Hello Everyone, I asked question on Exo Terra's facebook page, just to know if they improved this item. They told me the following:

- Me: Hello my friends of Exo Terra, The last year I bought a Monsoon RS400 but it had the timer failure. I just want to know if this problem has been solved for this item.
- Exo Terra: Hi fernando, we have recently improved and updated our monsoon RS400. The problems should be solved now. Best regards. The ET Team
- Me: Thanks for the answer, how can I recognize the new improvement on this item? I mean, what should I check before buy it?
- Exo Terra: It has a red call out circle that says new and improved
- Me: Thanks, should I check this on the box or the item itself?. I can't see the product directly
- Exo Terra: It's on the box

Is this true?

I can't find any information about a improvement on monsoon RS400. I live in Peru and here isn't an Exo Terra distributor so I have to import this item.

Regards,

Fer

----------


## Terrarium Supplies

Quick answer to this Fer is not to buy one of these units. They are whack and of poor build quality. Instead, invest in a Mistking or ENT Misting Sytem.

----------


## bill

I agree there. I went though a bunch of monsoons within a year. Mistking is the way to go. Not much more expensive than the monsoon. 

And just an aside, no company will ever discourage you from buying their product.

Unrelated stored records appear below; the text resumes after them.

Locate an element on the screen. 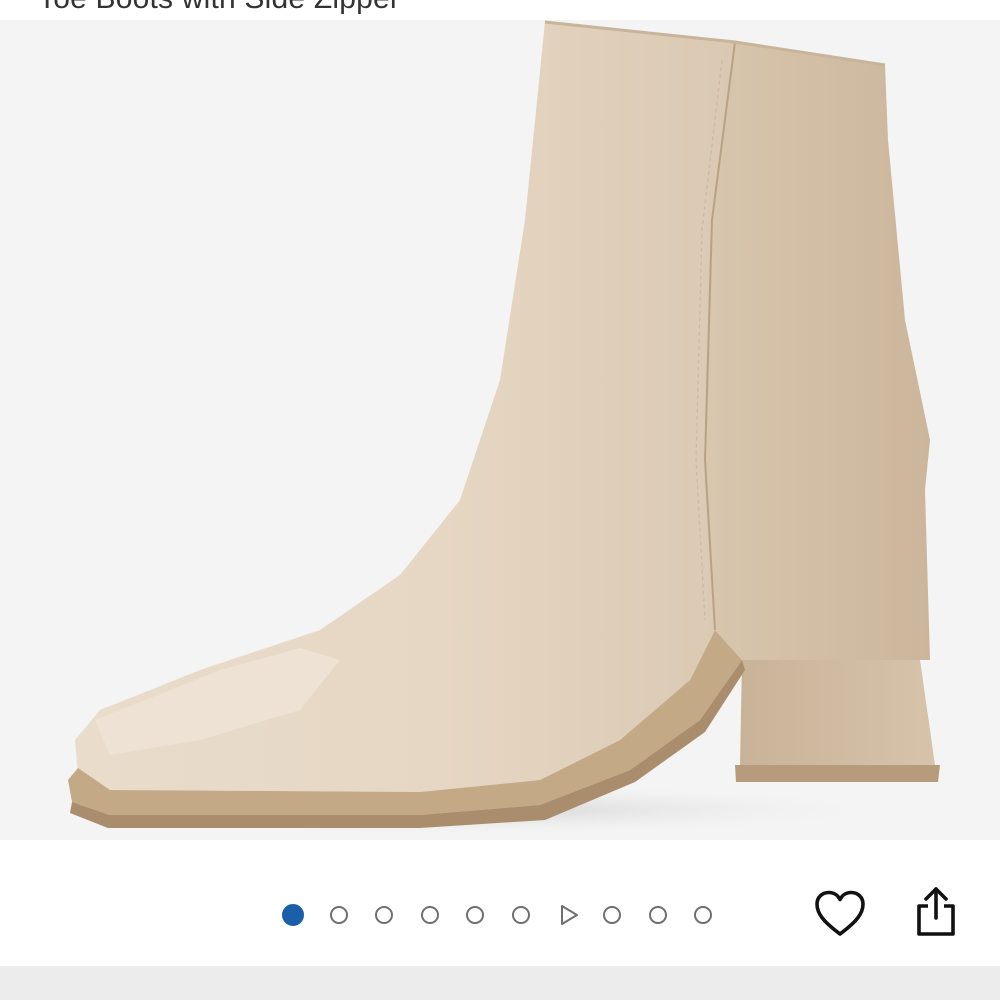 Image resolution: width=1000 pixels, height=1000 pixels. image-pagination is located at coordinates (511, 915).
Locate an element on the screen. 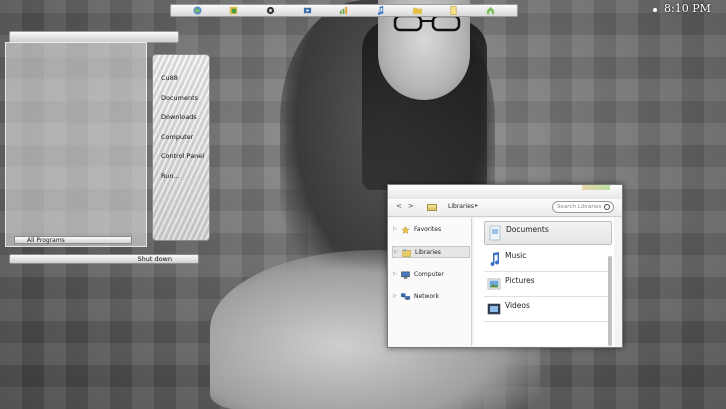 This screenshot has height=409, width=726. notes-icon is located at coordinates (454, 10).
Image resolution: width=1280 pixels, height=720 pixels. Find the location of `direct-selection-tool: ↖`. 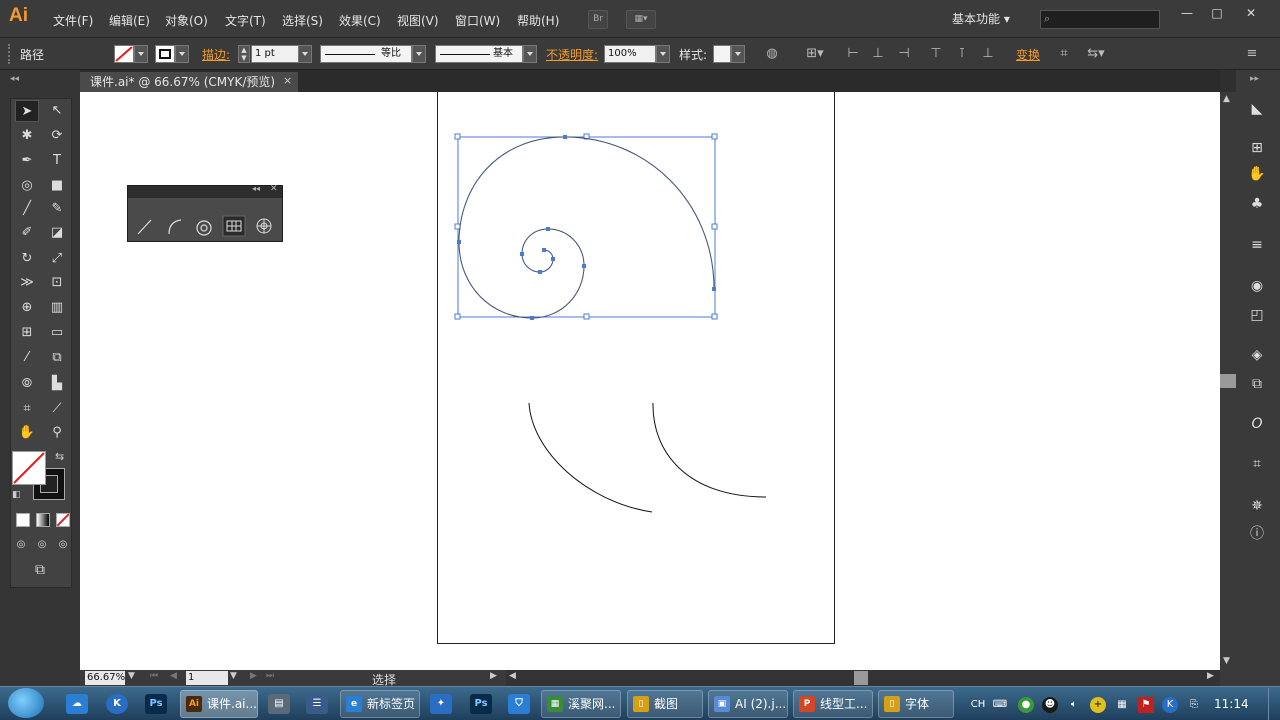

direct-selection-tool: ↖ is located at coordinates (57, 111).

It's easy enough to say "we updated it, see the sticker?" If they really did improve it, I would think they would have linked you to an article about the update and improved quality.

----------


## Carlos

I just went by pet store looking for a light bulb and checked the item for you.  The red circle in box says nothing about it being new or improved and Petco is a store with high turnover.  Furthermore; ExoTerra website page says nothing about such redesign  :EEK!:  .

----------


## FerLethal

Thanks a lot for all your support. Lamentably, the moonson rs400 is the unique choice i have, In Peru is so hard to get good products for frogs.

i just wrote to Exo Terra to tell them, about their bad customer service.

Regards,

Fer

----------


## Terrarium Supplies

Like many, Exo Terra seem to be cutting corners with cheaply made products in third world countries. These products are not commercial viable and should be tested wholeheartedly before ever being introduced into the hobbyist domain. It's a shame really as these units do look sleek but you only have to do a quick Google search to find the backlash of unhappy clientele whom have had similar issues. 

Fer, drop Mart an email over at MistKing Misting Systems by Jungle Hobbies Ltd as I'm sure he will be able to point you in the right direction on how you can actually obtain one of these units. My advice still sticks, drop the RS400 and focus your efforts on a more reliable product. I would be cautious buying into an 'upgraded' product that simply has a red sticker on the box.

Best of luck!

----------